Start of Given passage

Pinnacles repeat as PSCL Bill Gillespie Challenge Cup champs

LaDawn Latawiec and Alana Parker score to secure championship for Pinnacles over Victoria squad

The Pacific Coast Soccer League’s Bill Gillespie Challenge Cup is staying in Penticton thanks to a 2-1 win over the Peninsula Co-op Highlanders Sunday at King’s Park.

“I’m beyond excited. I can’t really put it into words,” said Pinnacles captain Alana Parker, who netted the winner with about 10 minutes remaining. “We battled hard, they were the favourite to win. They won the league. We hadn’t won against them in the whole season.”

Parker said the group knew they could win if they finished their chances. Parker, who had just one goal on the season, didn’t make a mistake, burying her shot into the low right side.

“I wasn’t coming off a lot of positivity,” she said. “To be able to make that run and get the ball, put it in the net, feels great. I was beyond excited. I knew we had the game after that.”

End of Given passage
Start of Dataset entries

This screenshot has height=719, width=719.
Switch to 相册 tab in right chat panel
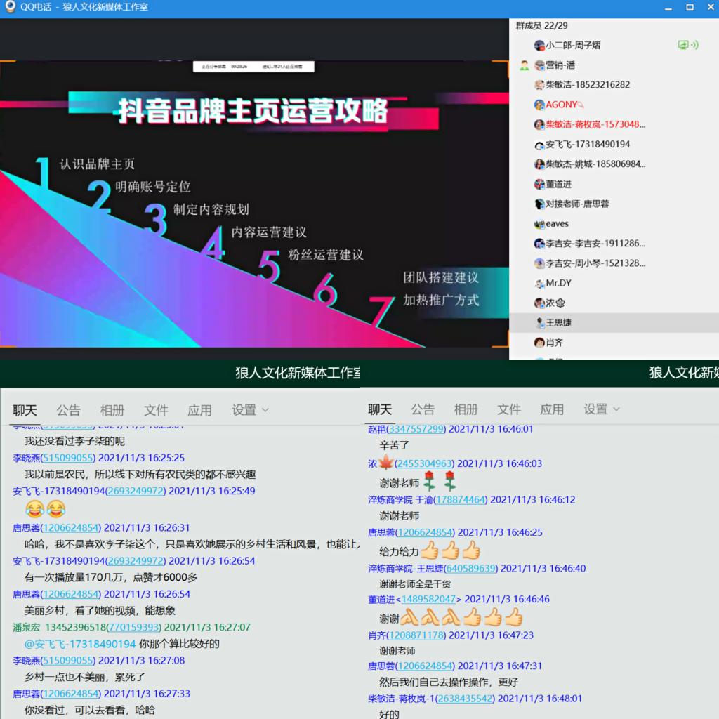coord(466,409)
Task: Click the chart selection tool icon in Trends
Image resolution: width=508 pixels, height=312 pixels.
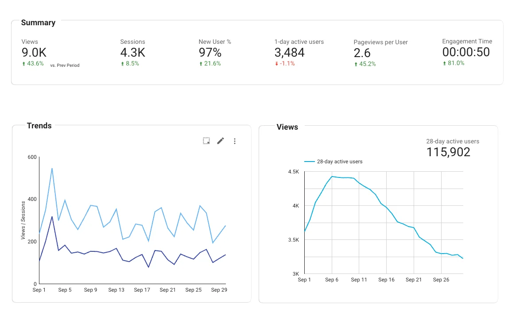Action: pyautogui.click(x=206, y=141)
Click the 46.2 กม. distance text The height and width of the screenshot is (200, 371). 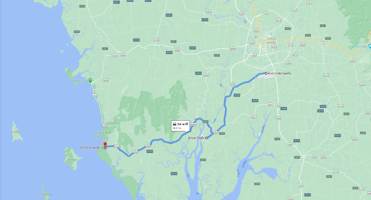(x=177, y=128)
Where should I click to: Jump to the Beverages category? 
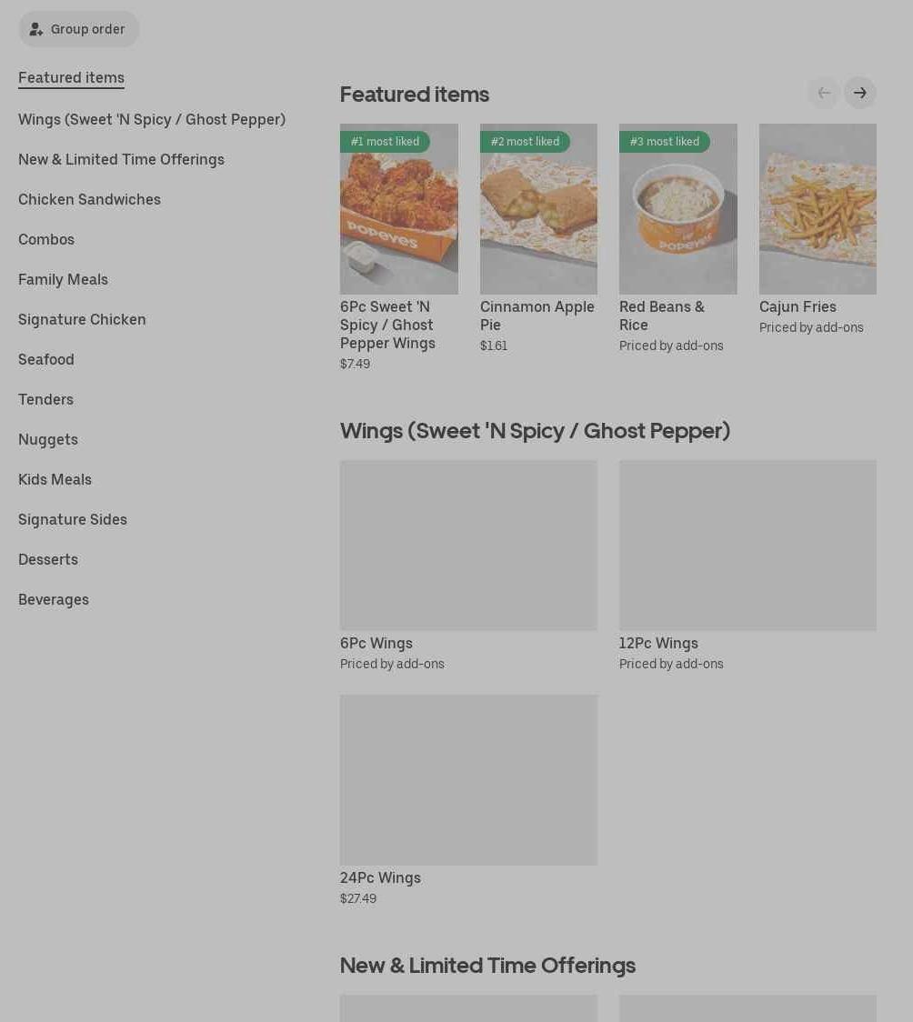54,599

End of Dataset entries

Explore the material:
A. In the Pinnacles article, who scored the Pinnacles' winning goal?
B. Please write the next few paragraphs of the Pinnacles article, starting right after its last sentence.

Task-by-task answers:
A. Pinnacles captain Alana Parker scored the winner.

B.
The Pinnacles opened the scoring on a header by LaDawn Latawiec on a corner kick, but the Highlanders tied it at 1-1 just before the opening half ended.

“I thought we played really well. There were nerves early on,” said Parker. “We had some poor touches, but once we got our confidence and the feel of the game, and started to create chances, we played really well.”

Peninsula Co-op Highlanders coach Nikki Kaufmann said her team played outstanding, but commended the Pinnacles.

“They didn’t make it easy for us,” said Kaufmann. “They came out to play and to win. It’s great for them on home turf.”

The Pinnacles received strong goalkeeping from Emily Edmundson, who made the saves when called upon. However, Edmundson said she wasn’t challenged a lot.

“There weren’t a whole lot of strong scoring chances because a lot of them were blocked or kicked away,” said Edmundson, who plays for the Thompson Rivers University WolfPack. “There was one off the cross bar in the first half. Their goal was obviously a pretty good shot.”

Edmundson said it’s a great feeling to win again.

“I couldn’t have done it with a better group of girls,” the Kamloops product said. “Makes the whole season worth it.”

Coach Ray Hintz’s excitement was for his players.

“It feels so good for the girls,” he said. “Just the commitment level they picked up in the last two or three weeks, it was great. Very happy for every individual on the team.”

Pinnacles veteran Jana Yates was named most valuable player for the tournament and the Summerland product said she was surprised and happy to get that recognition.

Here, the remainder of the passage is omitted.